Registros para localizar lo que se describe
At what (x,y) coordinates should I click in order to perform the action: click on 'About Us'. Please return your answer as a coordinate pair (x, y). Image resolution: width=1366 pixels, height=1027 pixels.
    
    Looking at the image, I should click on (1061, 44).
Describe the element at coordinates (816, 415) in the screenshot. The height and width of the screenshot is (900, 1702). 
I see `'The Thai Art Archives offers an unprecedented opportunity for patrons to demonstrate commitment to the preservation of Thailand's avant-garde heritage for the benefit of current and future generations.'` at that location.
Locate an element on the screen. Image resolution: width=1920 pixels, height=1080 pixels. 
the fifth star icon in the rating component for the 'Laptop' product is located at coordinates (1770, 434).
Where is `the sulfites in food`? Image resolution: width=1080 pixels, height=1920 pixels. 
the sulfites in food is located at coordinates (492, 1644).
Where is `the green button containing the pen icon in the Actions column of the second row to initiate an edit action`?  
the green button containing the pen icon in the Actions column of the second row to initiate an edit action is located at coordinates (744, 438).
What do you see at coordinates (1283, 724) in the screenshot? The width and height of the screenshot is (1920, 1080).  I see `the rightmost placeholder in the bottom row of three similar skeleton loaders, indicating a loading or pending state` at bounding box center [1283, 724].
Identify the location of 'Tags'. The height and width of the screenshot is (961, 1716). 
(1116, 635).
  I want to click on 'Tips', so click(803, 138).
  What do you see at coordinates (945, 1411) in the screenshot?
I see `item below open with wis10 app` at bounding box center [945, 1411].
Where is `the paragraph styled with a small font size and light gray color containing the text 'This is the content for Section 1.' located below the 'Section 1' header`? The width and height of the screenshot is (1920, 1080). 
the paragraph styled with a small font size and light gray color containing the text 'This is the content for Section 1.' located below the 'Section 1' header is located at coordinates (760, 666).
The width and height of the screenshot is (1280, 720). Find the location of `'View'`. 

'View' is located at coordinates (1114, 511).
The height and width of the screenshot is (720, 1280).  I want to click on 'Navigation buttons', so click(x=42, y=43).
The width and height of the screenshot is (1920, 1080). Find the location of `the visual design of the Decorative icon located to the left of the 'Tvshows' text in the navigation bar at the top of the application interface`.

* INSTRUCCIONES DE TAREA:
Por favor, reproduce sin cambios el tramo de los registros que abre con el inicio de estos y cierra con la línea que contiene "Looking at the", ambos extremos incluidos.

* RESPUESTA DEL EJERCICIO:
At what (x,y) coordinates should I click in order to perform the action: click on 'About Us'. Please return your answer as a coordinate pair (x, y). Image resolution: width=1366 pixels, height=1027 pixels.
    
    Looking at the image, I should click on (1061, 44).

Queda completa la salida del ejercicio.